I lean into him, my temple against his jaw. “We find another way.”
“And every day after that, until we fix this.”
It’s not a solution. But it’s hope.
THIRTY-TWO
ZORIC
Ispend the night searching for alternatives that don’t exist.
The keep’s archives are a disaster—water-damaged scrolls from the siege, crumbling texts that haven’t been opened in decades, half-legible journals from captains who sailed these waters when Dreadhaven was still a pirate stronghold. I’ve been through them all before, during the years I spent trying to understand the Wrecktide’s curse. I go through them again, anyway, looking for anything I might have missed.
Anything that isn’t Aviora becoming a prison for something that shouldn’t exist.
Dawn finds me surrounded by parchment, my eyes burning, my mind running in circles that lead nowhere. The brazier has gone cold. The candles have guttered to nothing. Outside, the Wrecktide’s unnatural glow has faded with the sunrise, but I can still feel it—a wrongness in the water, a presence that wasn’t there before we woke it.
“You haven’t slept.”
Aviora’s voice cuts through my fog. She stands in the doorway of what passes for my study—a converted armory, shelves stacked with salvaged books and maritime charts. Her hair is loose around her shoulders, still damp from washing, andshe’s wearing one of my shirts. It hangs past her thighs, too large for her frame, and something primal stirs in my chest at the sight.
Mine. The thought rises unbidden. She’s mine, and I won’t let the sea take her.
“Neither have you.” I gesture at her bare feet, the shadows under her eyes. “Bad dreams?”
“Worse. No dreams at all.” She crosses to where I sit, picks her way through the scattered documents, and settles onto my lap without asking permission. Her arms loop around my neck. Her weight settles against my chest—light, warm, impossibly precious. “Just darkness. And cold. And the feeling of something watching.”
I wrap my arms around her, pull her closer. Press my lips to her temple, the curve of her jaw, the corner of her mouth. Each kiss a claim. Each touch a refusal to let go.
“I’m going to find another way.”
“Zoric—”
“There has to be something.” I frame her face with my hands, hold her gaze. “Thalira’s solution isn’t the only option. It can’t be. Someone, somewhere, must have found an alternative.”
“The guardians chose this.” Her voice is gentle—not arguing, just stating the truth. “Thalira said they volunteered. Centuries ago, people who understood what was at stake gave themselves to contain the hunger. Maybe?—”
“No.” The word comes out harsher than I intended. I soften it by drawing her closer, my nose brushing hers. “You are not choosing this. Not while I’m still breathing. Not while there’s a single possibility I haven’t explored.”
She doesn’t argue. Just threads her fingers through my hair, scratches lightly at my scalp, watches me with eyes that see too much and judge too little.
“You need to sleep.”
“I need to find a solution.”
“You need to sleep.” She shifts on my lap, adjusting her position until her head rests on my shoulder. “A few hours. Then we search. Fresh eyes might see what tired ones miss.”

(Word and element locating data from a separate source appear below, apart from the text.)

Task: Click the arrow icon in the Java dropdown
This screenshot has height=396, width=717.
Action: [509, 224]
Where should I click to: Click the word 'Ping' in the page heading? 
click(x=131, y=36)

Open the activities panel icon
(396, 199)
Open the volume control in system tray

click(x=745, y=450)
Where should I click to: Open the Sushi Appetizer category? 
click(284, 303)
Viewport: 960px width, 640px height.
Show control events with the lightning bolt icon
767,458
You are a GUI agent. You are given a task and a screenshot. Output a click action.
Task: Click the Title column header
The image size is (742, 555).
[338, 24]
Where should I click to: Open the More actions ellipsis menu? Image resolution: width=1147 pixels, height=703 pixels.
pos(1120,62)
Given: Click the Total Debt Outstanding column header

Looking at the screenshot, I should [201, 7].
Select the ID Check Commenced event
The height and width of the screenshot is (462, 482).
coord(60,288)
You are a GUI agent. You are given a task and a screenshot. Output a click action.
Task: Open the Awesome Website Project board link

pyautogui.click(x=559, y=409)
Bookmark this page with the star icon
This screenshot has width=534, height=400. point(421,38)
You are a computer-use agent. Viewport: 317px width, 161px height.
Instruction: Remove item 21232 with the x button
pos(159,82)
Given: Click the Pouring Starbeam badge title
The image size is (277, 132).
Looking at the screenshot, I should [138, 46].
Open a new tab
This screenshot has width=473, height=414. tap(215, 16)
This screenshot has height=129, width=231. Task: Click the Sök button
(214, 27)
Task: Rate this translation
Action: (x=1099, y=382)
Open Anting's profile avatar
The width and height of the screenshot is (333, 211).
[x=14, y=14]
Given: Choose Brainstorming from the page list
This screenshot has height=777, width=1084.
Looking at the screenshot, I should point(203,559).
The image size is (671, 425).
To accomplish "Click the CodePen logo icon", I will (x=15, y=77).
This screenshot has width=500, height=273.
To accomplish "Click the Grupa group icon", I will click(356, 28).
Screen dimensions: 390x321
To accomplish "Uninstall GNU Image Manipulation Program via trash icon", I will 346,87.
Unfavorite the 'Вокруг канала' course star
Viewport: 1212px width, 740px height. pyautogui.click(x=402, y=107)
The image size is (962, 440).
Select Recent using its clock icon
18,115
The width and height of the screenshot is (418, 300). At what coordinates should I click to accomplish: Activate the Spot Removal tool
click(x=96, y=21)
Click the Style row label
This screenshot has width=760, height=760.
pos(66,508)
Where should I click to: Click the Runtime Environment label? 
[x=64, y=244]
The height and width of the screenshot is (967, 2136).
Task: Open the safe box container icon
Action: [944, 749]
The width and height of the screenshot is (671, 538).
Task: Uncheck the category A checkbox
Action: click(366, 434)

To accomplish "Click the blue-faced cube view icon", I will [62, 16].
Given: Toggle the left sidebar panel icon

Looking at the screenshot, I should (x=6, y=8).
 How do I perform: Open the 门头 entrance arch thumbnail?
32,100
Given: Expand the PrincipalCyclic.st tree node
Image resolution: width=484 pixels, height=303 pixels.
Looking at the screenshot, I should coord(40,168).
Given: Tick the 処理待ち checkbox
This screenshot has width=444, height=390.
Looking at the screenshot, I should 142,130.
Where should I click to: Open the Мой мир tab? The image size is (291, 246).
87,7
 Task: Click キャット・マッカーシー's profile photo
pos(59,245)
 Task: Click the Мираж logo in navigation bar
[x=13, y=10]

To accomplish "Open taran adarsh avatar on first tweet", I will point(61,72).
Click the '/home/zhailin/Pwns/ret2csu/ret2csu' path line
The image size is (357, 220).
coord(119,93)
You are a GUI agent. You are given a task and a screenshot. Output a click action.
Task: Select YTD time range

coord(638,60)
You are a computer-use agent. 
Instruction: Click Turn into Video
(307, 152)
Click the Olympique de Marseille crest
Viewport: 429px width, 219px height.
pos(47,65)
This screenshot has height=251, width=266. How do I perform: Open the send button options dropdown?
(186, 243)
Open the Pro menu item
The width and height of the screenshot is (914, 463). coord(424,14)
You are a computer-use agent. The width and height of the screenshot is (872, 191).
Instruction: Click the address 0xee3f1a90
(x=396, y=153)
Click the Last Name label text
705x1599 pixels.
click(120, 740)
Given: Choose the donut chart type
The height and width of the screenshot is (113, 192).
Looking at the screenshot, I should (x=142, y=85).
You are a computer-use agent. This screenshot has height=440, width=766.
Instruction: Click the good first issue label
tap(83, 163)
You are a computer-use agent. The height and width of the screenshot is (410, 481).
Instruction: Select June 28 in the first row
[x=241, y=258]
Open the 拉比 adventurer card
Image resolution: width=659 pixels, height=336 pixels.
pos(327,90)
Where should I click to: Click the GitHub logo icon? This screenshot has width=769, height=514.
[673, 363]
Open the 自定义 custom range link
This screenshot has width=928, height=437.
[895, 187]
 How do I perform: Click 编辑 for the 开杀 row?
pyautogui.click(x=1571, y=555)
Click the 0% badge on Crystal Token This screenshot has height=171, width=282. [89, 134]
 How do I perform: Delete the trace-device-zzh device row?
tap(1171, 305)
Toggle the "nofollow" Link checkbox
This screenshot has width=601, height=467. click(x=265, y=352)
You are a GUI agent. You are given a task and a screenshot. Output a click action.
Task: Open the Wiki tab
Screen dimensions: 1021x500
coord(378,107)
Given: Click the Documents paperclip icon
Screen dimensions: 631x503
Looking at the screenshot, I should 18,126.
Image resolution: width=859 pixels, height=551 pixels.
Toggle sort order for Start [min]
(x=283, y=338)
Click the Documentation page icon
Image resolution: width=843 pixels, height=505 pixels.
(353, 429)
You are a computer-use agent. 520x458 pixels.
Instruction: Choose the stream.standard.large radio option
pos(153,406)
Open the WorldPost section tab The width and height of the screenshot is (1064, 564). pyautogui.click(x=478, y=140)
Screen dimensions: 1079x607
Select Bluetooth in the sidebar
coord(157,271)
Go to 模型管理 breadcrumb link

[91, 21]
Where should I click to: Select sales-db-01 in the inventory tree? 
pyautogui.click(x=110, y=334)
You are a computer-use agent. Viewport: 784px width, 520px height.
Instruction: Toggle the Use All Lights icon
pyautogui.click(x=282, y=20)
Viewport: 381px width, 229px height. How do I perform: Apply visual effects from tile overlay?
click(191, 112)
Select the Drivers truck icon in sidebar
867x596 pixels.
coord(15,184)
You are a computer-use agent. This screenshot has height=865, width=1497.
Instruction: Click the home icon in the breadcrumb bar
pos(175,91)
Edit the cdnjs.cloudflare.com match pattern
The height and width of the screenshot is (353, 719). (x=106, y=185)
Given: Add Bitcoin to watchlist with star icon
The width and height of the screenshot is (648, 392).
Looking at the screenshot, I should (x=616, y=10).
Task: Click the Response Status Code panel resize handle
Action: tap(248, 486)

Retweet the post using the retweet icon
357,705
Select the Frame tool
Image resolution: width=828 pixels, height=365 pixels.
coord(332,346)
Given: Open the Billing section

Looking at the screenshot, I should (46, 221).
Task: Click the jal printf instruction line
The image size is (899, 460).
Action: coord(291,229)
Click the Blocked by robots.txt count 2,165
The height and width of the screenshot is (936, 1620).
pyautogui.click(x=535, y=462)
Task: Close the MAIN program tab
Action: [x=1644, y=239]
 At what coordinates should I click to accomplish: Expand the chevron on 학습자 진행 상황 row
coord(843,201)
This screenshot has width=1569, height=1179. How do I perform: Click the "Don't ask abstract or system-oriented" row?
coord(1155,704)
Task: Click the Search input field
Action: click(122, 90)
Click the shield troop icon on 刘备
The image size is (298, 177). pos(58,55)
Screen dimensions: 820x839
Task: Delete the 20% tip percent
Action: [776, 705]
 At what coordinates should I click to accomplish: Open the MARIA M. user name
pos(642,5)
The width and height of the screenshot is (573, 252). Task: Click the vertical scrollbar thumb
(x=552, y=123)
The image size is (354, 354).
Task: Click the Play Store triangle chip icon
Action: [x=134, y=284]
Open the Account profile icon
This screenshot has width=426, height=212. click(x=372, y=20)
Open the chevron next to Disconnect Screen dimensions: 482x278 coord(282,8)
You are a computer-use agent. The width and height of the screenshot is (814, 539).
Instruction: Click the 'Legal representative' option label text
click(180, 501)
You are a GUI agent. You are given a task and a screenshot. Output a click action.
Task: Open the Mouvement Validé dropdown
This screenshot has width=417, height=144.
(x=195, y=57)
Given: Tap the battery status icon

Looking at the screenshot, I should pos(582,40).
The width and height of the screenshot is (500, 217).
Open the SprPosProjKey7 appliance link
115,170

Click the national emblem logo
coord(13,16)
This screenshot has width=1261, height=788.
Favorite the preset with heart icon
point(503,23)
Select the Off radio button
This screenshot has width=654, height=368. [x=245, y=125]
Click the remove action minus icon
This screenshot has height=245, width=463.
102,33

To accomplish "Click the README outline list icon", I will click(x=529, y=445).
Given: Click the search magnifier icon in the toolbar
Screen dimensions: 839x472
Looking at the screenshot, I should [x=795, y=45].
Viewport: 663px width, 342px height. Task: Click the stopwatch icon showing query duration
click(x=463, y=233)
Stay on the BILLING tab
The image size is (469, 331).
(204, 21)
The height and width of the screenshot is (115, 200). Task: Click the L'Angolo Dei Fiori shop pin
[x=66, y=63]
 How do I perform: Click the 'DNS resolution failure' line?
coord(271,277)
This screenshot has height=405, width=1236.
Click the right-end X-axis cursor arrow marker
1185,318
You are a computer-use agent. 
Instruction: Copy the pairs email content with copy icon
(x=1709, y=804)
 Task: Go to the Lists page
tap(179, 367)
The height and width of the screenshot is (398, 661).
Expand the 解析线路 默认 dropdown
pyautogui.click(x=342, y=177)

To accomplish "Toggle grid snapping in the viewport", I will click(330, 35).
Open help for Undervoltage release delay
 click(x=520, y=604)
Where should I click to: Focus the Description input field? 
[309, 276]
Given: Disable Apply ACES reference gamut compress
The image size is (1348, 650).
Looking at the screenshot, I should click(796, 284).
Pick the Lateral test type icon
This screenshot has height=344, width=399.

I want to refuse. Want to push through the exhaustion, keep reading, keep searching. But her warmth is seeping into me, and the steady rhythm of her breathing is lulling me toward rest I’ve been avoiding all night.
“A few hours.” I let my eyes close. “Then we keep looking.”
She hums agreement against my throat. Within minutes, I’m asleep.
The shout wakes me.
I’m on my feet before I’m fully conscious, Aviora tumbling from my lap with a startled curse. I grab the cutlass at my belt—I never took it off—and I’m moving toward the door before my mind catches up to my body.
“Captain!” Brek’s voice, high with alarm. “There’s a boat approaching the sea gate!”